Momentarily, I halted crying and Mom let out a question, "Why did you do that Vishu?" I sniffed before replying innocuously, "Because I love her mom. I want to marry her," Mother had smiled at my words.

"...my Vishu, that's not how it works kanna (an endearing word). It's bad manners to propose to a girl," I tilted my head confusingly. "But in movies, heroes propose the girls, go behind them, and make them accept their love amma," she had shook her head disapprovingly.

"It's wrong kanna. They are just acting and you should not follow what they do in movies..." I had scrunched my eyebrows at her, utterly perplexed.

"See my Vishu, love will find you on its own. It's decided in the heavens and your amma and appa will find that girl who is born for you. So until then, my Vishu Kanna shouldn't fall in love with anyone and save himself for his wife..." She trailed off teasingly and tickled me while I sat there and blushed.

Then she spoke up again, "Now now, promise me that you won't repeat this and won't love anyone until marriage," and I promised her and never broke it because I trusted her words.

I conserved my heart and body for the one that I would marry. I dreamt about cherishing my wife and spoiling her with my love...

But what the fuck did I get in return for my good intentions!?

Fucking betrayal.

-Drinking alcohol is injurious to health-

Seizing a mouthful of gulp, I release a frustrated sigh and hurl the bottle against the wall in rage.

As the glass shatters into numerous pieces with a chilling scream at once, I scramble my hands through my hair like an insane person and sit on the couch with a thud.

The apartment is eerily quiet as my ragged breathing, entwined with an alcoholic smell blends with the air.

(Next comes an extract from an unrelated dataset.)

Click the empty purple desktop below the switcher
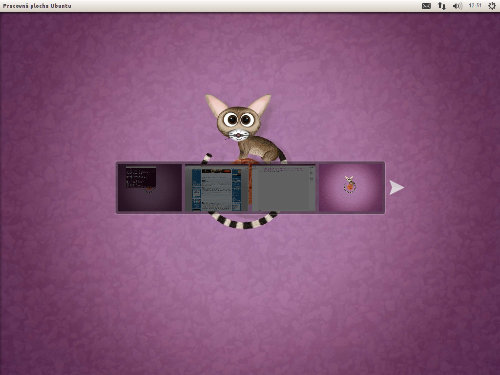pyautogui.click(x=250, y=293)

Until five months ago, I never drank, never smoked, never cursed. I was a good person. Well, to be more concise, a stupid male who cared too much about his wife and revered her dearly, unaware of her selfish motives. I let her walk all over me, I let her use me whenever she wanted only to be left with the title of a 'cruel husband' framed by society even when the court said otherwise.

Where did I go wrong? What did I ever do to go through this misery!!?

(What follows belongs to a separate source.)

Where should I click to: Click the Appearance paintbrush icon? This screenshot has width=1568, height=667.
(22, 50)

My throat clogs and I bury my hands in my hair, attempting to push away the pretend love of my ex-wife, Hridaya...a fucking vicious woman.

"My dear hubby, this Hridaya will always carry you in her Hridaya (heart),"

That woman had lied.

She fucking deceived me for a solid eight months.

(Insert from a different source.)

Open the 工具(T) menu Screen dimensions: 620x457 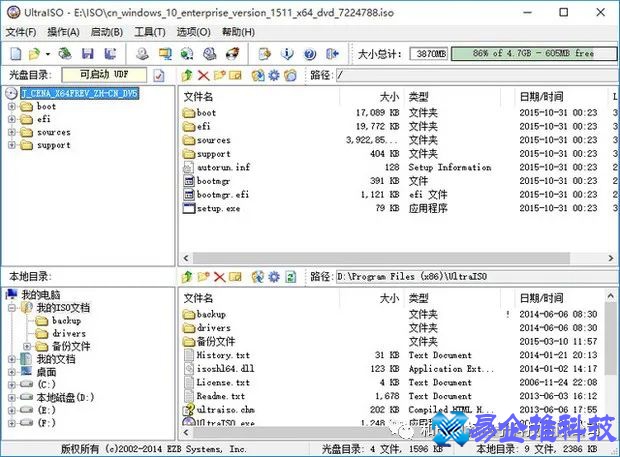150,32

Her loving words echo in my head and I close my ears, trying to fight back a loud sob that keeps on knocking at my throat.

I had sworn that I would not mourn anymore.

She isn't worth it.

A while later, after calming myself down, I embark on cleaning the glass bottle that I'd bursted. Drizzling the home spray, I let the area to dry and enter the restroom to run a hot and relaxing shower.

A couple of minutes later, I deck out a white t-shirt, and black shorts and consumed the food that the family who had just moved out from the flat across mine offered me as their final treat. They were a lovely middle-aged couple whom I'd known for three years. They have shifted out now as their son has gotten a transfer to Delhi...

I hadn't been interacting well with them the past two years due to the issues in my personal life yet they loved me enough to bless me and give me the home-cooked biriyani that I've always adored during my initial years here in Chennai...

Done with the dinner, I turn on the television and watch random movies before slumbering on the couch itself as a result of my mental exhaustion.